Legende: Fluch oder Segen? Manche Betroffene würden viele Erinnerungen gerne verlieren; andere sehen sie als Bereicherung. Colourbox

Eine Frau hatte sich bei den Forschern gemeldet, weil sie in einer Flut aus Erinnerungen zu ertrinken drohte. «Ich hoffe dass Sie mir helfen können», schrieb sie. «Erinnerungen platzen völlig zufällig in meinen Kopf, ohne dass ich sie stoppen kann. Es ist wie ein chaotischer Film, bei dem jemand die unterschiedlichsten Szenen zusammen geschnitten hat.»

Seither untersuchen die Wissenschaftler Menschen mit HSAM. Sie analysieren ihre Gene und durchleuchten ihre Gehirne. «Doch noch immer haben wir keine Ahnung, wie ihr Gedächtnis funktioniert», sagt Aurora LePort von der University of California in Irvine, die als Neuropsychologin am Forschungsprojekt mitwirkt.

Den inneren Kalender durchblättern

Nicht alle Menschen mit HSAM leiden unter den vielen Erinnerungen. Jerrard Heard, der als Pfarrer arbeitet, empfindet sein Gedächtnis als Bereicherung. «Ich glaube, dass es mir leichter fällt, aus der Vergangenheit zu lernen.»

Sein Gedächtnis beschreibt Heard als eine Art Kalender, den er vor seinem inneren Auge sehe. Die Erinnerungen würden sich wie bunte Bilder in diesen Kalender einfügen. Ganz von selbst. Er wende keine Strategie an und versuche auch nicht bewusst, sich Dinge einzuprägen. Für jeden Monat seit seinem sechsten Altersjahr seien um die 20 Erlebnisse abgespeichert.

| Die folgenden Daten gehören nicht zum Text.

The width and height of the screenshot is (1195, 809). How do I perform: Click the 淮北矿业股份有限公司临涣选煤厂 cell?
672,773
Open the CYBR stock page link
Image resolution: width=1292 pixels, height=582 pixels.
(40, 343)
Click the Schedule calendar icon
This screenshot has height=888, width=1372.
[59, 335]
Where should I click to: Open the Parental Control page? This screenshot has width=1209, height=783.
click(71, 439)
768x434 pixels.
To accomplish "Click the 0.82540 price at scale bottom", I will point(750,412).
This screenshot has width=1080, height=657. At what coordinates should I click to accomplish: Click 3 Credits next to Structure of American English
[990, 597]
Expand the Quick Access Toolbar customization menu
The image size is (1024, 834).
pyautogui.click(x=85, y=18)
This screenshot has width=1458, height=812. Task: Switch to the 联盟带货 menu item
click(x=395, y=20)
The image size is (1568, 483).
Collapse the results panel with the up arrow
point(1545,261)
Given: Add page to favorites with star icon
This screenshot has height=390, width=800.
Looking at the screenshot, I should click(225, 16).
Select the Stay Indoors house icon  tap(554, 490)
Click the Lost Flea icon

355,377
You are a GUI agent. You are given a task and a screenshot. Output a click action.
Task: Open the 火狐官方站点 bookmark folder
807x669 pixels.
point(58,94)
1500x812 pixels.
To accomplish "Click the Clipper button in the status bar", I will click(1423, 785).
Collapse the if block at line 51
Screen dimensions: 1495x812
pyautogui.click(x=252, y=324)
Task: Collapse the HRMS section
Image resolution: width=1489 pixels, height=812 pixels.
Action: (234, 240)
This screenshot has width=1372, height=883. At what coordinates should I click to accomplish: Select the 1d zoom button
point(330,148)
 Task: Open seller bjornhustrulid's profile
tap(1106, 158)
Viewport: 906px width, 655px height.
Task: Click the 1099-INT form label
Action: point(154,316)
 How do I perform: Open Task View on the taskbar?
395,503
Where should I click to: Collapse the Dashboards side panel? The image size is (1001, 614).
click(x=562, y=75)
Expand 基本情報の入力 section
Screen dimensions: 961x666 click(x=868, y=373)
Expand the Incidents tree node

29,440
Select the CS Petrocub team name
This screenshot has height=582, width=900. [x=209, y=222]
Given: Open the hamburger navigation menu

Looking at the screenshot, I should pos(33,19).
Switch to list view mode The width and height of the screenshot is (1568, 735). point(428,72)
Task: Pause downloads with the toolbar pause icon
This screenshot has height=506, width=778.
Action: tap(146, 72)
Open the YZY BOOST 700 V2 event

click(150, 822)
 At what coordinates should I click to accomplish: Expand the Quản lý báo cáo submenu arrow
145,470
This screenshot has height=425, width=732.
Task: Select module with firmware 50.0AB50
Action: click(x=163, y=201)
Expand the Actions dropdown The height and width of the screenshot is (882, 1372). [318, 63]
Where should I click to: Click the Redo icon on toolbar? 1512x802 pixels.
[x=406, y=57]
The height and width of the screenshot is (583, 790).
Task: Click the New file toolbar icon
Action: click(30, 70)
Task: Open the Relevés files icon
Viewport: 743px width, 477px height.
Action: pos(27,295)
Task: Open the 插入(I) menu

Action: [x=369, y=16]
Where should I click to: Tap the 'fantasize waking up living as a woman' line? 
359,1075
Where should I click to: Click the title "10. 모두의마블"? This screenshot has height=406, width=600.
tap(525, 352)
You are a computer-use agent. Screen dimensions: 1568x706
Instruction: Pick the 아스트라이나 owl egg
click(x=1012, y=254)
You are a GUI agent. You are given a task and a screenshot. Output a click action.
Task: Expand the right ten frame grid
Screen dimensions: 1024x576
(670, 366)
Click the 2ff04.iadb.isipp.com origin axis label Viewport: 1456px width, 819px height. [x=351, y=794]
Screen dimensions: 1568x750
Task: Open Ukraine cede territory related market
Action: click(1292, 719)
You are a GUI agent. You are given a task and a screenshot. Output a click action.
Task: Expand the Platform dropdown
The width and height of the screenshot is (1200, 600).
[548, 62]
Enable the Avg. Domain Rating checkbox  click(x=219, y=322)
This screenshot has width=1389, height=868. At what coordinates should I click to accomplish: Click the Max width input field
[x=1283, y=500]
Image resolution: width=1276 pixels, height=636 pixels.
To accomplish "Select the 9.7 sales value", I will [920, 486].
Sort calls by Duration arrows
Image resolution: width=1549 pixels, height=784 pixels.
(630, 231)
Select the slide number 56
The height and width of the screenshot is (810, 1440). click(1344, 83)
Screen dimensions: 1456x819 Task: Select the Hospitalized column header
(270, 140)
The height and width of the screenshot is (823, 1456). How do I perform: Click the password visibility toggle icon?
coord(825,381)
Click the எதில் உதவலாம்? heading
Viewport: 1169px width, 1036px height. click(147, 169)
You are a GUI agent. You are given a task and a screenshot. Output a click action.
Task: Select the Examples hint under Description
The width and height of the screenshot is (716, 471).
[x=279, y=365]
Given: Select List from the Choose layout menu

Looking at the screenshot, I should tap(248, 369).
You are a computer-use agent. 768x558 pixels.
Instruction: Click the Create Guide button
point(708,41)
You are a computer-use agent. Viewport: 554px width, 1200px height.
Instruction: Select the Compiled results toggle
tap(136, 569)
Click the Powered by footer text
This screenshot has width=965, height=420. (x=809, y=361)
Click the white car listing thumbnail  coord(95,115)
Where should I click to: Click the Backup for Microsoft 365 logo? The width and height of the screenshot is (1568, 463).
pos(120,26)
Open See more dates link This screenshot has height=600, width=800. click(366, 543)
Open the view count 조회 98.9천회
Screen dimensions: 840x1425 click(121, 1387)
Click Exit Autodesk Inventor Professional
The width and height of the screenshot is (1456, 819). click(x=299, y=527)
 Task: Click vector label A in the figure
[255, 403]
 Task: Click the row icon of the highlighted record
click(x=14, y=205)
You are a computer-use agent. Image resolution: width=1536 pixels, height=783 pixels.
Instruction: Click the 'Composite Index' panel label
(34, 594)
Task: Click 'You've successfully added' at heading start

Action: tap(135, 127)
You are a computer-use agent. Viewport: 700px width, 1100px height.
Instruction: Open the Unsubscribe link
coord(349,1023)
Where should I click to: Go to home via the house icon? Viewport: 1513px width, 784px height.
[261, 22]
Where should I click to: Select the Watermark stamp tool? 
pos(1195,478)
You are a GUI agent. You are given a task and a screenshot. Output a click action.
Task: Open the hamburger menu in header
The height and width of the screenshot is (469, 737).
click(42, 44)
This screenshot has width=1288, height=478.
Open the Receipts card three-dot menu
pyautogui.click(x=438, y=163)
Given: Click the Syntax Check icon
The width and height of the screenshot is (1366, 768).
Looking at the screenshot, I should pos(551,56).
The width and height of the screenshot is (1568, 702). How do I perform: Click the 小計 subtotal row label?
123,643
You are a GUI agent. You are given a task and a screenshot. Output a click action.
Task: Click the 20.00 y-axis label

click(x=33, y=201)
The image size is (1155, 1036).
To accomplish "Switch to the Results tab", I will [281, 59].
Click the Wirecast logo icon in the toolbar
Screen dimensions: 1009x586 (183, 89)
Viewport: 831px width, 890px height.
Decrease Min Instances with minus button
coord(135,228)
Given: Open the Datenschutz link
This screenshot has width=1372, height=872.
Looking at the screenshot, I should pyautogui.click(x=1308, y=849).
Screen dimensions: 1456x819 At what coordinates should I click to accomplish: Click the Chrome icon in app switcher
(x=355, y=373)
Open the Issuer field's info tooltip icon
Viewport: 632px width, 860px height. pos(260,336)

Durchschnitt beim Auswendiglernen

Überrascht waren die Forscher, als sie Heard und die anderen HSAM-Probanden auf weitere Gedächtnisfunktionen testeten: Die Super-Erinnerer sind völliger Durchschnitt, wenn es etwa darum geht, Zahlenreihen oder Wortpaare auswendig zu lernen. Sie unterscheiden sich nur in ihrem autobiographischen Gedächtnis von der Normalbevölkerung.

Aurora LePort und ihre Kollegen hoffen, dass HSAM ihnen hilft, das ganz normale Ich-Gedächtnis besser zu verstehen – wie es unsere Identität formt und warum wir so viel vergessen. «Die Wissenschaft lernt oft aus Kontrasten», sagt LePort. Doch noch steht die Forschung vor einem Rätsel.